Par rapport au Marché commun, la Communauté européenne de l’énergie atomique (CEEA ou Euratom) passe rapidement au second plan. Ce qui est notamment dû au fait que les Six ne réussissent pas à trouver un accord sur certains points importants tels que la construction en commun d’une usine de séparation isotopique. Aussi l’Euratom perd-il une partie de sa pertinence. Le soutien à la recherche et à l’utilisation de l’énergie atomique à des fins industrielles et le développement des relations avec les autres pays constituent néanmoins les objectifs essentiels d’Euratom.

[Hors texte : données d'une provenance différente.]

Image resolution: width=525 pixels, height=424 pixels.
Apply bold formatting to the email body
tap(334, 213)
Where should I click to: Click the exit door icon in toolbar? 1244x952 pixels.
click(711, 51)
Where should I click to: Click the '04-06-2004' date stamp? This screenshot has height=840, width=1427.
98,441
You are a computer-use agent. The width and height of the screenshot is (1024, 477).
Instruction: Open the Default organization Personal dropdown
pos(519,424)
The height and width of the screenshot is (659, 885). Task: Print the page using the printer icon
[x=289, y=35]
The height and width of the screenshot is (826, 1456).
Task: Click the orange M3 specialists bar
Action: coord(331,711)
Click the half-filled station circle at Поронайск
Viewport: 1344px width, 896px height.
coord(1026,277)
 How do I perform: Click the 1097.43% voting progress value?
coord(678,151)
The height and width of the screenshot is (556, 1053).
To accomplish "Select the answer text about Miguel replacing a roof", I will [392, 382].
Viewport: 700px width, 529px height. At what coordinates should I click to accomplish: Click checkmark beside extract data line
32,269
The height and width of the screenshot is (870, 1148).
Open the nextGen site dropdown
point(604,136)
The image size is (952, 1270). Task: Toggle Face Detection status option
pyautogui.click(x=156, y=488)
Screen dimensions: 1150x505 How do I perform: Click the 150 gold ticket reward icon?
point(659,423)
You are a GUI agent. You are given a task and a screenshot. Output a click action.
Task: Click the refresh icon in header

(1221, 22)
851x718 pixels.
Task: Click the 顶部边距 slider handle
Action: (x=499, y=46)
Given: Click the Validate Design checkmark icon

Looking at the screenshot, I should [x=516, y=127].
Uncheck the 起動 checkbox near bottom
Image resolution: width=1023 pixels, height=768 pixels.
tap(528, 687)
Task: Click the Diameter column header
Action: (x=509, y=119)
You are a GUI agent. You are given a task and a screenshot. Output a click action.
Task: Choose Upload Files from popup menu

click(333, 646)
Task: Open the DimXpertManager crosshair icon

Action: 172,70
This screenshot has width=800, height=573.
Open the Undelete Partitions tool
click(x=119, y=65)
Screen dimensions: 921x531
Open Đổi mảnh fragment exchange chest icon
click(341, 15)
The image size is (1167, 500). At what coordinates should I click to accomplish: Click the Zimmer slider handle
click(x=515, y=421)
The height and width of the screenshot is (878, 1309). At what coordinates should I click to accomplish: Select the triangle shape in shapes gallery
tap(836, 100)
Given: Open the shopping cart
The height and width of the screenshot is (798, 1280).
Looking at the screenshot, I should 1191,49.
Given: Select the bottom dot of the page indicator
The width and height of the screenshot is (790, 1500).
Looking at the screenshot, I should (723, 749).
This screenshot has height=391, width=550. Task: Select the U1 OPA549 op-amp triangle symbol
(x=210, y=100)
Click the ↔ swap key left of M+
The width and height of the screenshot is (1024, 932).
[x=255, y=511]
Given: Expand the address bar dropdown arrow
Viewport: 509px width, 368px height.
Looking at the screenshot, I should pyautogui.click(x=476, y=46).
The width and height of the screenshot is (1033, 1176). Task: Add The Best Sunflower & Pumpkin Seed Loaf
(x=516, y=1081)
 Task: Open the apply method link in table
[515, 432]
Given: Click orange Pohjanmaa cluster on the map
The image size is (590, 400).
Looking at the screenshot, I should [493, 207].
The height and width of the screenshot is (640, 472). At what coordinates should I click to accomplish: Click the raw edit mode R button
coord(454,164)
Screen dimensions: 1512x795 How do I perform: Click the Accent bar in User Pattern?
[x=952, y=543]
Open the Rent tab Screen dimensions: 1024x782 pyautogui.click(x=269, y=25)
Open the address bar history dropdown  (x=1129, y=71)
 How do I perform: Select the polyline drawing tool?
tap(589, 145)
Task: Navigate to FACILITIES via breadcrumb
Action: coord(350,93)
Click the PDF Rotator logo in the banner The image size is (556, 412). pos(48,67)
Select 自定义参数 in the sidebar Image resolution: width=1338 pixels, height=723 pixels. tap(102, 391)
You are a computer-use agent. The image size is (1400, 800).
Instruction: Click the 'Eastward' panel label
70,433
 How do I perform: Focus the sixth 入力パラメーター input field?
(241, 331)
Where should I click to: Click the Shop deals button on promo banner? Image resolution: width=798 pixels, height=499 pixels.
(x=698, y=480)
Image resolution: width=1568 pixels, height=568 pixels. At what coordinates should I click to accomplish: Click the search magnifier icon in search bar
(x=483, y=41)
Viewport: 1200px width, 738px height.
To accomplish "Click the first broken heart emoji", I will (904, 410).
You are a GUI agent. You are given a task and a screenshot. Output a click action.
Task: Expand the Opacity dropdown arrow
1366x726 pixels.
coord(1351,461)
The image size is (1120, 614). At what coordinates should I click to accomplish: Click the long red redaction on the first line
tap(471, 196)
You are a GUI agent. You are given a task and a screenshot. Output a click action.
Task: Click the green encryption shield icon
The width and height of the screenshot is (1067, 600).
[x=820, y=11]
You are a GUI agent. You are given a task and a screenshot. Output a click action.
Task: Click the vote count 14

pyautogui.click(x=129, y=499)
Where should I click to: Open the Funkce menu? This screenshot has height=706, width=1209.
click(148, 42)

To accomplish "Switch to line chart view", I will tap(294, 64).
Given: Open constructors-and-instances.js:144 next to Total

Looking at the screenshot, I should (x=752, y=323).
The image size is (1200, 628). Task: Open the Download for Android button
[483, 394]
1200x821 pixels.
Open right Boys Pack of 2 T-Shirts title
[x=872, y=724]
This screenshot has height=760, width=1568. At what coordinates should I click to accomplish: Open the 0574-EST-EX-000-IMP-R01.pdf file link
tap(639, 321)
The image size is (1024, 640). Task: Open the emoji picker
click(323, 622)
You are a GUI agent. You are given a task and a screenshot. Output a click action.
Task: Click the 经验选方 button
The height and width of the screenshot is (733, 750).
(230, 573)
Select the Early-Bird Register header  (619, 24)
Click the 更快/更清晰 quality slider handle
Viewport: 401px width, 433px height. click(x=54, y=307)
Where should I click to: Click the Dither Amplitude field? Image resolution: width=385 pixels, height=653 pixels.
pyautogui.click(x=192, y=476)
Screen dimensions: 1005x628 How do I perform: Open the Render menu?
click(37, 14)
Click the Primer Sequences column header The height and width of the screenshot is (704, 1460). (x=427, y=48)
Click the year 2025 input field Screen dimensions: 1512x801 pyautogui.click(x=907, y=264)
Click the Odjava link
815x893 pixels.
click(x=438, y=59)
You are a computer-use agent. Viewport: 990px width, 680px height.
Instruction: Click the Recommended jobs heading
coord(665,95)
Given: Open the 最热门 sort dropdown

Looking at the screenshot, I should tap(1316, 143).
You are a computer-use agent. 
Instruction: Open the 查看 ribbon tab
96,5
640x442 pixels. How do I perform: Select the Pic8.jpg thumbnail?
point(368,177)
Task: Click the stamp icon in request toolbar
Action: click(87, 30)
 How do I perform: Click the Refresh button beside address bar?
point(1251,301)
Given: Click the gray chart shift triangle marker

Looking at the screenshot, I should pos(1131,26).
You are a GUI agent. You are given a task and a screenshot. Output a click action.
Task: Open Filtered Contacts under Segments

Le 25 mars 1957, les traités sont signés solennellement à Rome. Le même jour, un Comité intérimaire pour le Marché commun et l’Euratom est créé dans le but de clarifier, dans l’attente de l’entrée en vigueur des traités, certaines questions restées en suspens. Puisqu’un accord sur le choix d’un siège unique pour les institutions communautaires s’avère momentanément impossible, il est décidé que les travaux se poursuivront à Bruxelles.


La ratification des traités de Rome par les Parlements des six États membres se déroule sans difficultés majeures, sous l’impulsion notamment du Comité d’action pour les États-Unis d’Europe, fondé en 1955 à l’instigation de Jean Monnet. Le 1er janvier 1958, les traités instituant la CEE et la CEEA entrent en vigueur.